Members of Congress want to drive out tobacco use from the military, especially among veterans.
Legislators held hearings Wednesday on the issue, with Democratic Sen. Dick Durbin lashing out at the Pentagon for not working hard enough to curb tobacco use among young servicemembers, Military Times reports.
On the House side, members of the House Committee on Veterans Affairs directed their attention to legislation that would target veterans, instead of the usual practice of slapping the Pentagon’s hand regarding tobacco consumption.
This new legislation, forwarded by Republican Rep. Brad Wenstrup, would ban smoking inside any VA health facility. Additionally, the bill would ban outdoor smoking at VA medical centers by 2022.

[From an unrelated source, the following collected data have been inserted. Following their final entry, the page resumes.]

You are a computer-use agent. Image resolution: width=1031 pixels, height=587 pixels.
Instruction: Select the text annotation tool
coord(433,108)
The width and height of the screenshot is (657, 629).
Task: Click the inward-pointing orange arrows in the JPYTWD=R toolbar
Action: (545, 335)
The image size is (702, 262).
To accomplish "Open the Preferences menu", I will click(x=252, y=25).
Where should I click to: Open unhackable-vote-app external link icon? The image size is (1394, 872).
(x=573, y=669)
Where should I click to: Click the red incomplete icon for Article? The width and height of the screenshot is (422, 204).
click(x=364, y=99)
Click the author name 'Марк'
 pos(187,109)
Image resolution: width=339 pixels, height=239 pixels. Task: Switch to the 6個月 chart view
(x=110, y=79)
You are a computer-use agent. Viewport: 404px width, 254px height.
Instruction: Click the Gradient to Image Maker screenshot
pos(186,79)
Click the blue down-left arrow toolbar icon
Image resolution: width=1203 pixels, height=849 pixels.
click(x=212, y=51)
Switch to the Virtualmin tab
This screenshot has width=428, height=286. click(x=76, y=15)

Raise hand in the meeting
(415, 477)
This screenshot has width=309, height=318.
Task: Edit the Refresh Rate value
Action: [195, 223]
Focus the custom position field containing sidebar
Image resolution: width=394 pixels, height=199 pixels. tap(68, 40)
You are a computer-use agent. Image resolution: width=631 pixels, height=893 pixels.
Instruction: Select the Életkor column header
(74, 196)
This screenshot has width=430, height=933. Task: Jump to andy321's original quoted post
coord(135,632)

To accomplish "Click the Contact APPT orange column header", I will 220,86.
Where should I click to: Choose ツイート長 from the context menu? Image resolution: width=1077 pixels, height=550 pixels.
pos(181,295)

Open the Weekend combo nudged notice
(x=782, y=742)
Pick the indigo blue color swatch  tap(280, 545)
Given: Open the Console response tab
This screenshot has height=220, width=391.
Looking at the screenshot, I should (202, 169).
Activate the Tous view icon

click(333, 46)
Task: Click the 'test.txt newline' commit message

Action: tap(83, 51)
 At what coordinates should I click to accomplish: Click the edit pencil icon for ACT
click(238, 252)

Currently, the Veterans Health Administration has 971 designed smoking areas outside, in addition to 15 indoor areas.
In the private sector, smoking is banned inside most national healthcare facilities.
Wenstrup, a surgeon, referred to the ban as a “common sense reform.”
“Exposure to secondhand smoke puts veteran patients at unnecessary risk. This common sense reform mitigates that risk by requiring VHA facilities to become 100% smoke-free within five years,” Wenstrup said last week in a press release. “As a doctor and veteran myself, ensuring that those who I have served alongside receive the best possible care is personal to me. But I believe it should be personal to every American. The least we can do for those who fought for us is ensure they receive the same considerations and treatments at the VA, as they would in the private-sector.”
The VA has already thrown its support behind the tobacco ban effort. Current estimates state that 20 percent of veterans enrolled in VA health care programs are smokers, but that rate is actually about the same in the general population, which means that the number of veterans smoking is already declining.
However, the VA noted that smoking among certain sub-groups of veterans is higher, namely those suffering from post-traumatic stress disorder, addictions and HIV.